## WHAT IS BEING ASKED
Write out the Gustafsen Lake passage word for word, starting at "The Gustafsen Lake Stand-off stemmed" and ending after "and religious views.".

## TEXT PASSAGE
Gustafsen Lake

Overview of the Gustafsen Lake Stand-off

Gustafsen Lake or Ts’Peten, a region close to 100 Mile House in British Columbia, in Secwepemec (Shuswap) territory, was the location of a stand-off in 1995 between the Royal Canadian Mounted Police (RCMP) and sundancers and their helpers (Sundancers) conducting religious ceremony that lasted more than thirty days. Gustafsen Lake has been called the “largest paramilitary operation in Canadian history.”1

The Gustafsen Lake Stand-off stemmed from the longstanding conflict over Aboriginal land occupied by non-Aboriginal settlers without having first signed treaties. People who came to Gustafsen Lake for the Sundance chose to stay in defense of the land as events unfolded during the ceremonial period. They said the land is unceded and unsurrendered to the Crown. The RCMP and government representatives attempted to remove the Sundancers, or “Ts’Peten Defenders,” as tensions escalated between the Sundancers, a local rancher, government agents, and Aboriginal leaders who disagreed with the Sundancers’ tactics and legal and religious views.

## DATA ENTRIES
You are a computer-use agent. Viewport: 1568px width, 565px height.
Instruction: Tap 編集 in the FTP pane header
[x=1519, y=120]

...

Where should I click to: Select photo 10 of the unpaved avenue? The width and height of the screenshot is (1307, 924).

## WRITTEN REPLY
The Gustafsen Lake Stand-off stemmed from the longstanding conflict over Aboriginal land occupied by non-Aboriginal settlers without having first signed treaties. People who came to Gustafsen Lake for the Sundance chose to stay in defense of the land as events unfolded during the ceremonial period. They said the land is unceded and unsurrendered to the Crown. The RCMP and government representatives attempted to remove the Sundancers, or “Ts’Peten Defenders,” as tensions escalated between the Sundancers, a local rancher, government agents, and Aboriginal leaders who disagreed with the Sundancers’ tactics and legal and religious views.